►

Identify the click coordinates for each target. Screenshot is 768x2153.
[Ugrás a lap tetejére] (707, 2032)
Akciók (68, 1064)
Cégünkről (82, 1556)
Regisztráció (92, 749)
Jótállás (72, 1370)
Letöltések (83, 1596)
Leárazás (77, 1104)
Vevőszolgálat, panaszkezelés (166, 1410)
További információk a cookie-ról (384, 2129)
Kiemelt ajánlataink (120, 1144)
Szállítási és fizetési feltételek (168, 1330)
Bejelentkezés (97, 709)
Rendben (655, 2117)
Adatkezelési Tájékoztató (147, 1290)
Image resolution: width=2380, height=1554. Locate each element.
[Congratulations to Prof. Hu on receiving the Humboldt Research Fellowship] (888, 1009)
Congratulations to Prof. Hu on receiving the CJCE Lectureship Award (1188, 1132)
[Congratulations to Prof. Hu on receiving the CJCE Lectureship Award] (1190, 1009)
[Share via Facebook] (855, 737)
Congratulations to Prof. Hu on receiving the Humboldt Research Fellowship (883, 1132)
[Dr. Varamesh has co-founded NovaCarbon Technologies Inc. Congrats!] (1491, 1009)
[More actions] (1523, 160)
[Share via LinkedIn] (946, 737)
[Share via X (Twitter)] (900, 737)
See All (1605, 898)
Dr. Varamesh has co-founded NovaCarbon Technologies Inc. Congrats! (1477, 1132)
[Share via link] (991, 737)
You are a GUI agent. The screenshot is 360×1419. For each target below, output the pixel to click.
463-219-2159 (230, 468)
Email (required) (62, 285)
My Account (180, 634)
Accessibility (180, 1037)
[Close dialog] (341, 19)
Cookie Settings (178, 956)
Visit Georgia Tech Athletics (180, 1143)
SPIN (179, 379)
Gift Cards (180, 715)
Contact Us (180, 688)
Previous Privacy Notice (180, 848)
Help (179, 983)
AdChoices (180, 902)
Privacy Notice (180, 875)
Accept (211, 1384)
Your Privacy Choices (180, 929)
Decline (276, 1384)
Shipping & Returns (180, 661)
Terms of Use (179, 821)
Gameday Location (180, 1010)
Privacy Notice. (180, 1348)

◄

* WHAT IS EXPECTED *
In the material above, find the line containing "Rendben (655, 2117)" and the line containing "Award (1188, 1132)", then write out exactly those two lines and every line between them, and nothing more.

* FINISHED TASK *
Rendben (655, 2117)
Adatkezelési Tájékoztató (147, 1290)
Image resolution: width=2380, height=1554. Locate each element.
[Congratulations to Prof. Hu on receiving the Humboldt Research Fellowship] (888, 1009)
Congratulations to Prof. Hu on receiving the CJCE Lectureship Award (1188, 1132)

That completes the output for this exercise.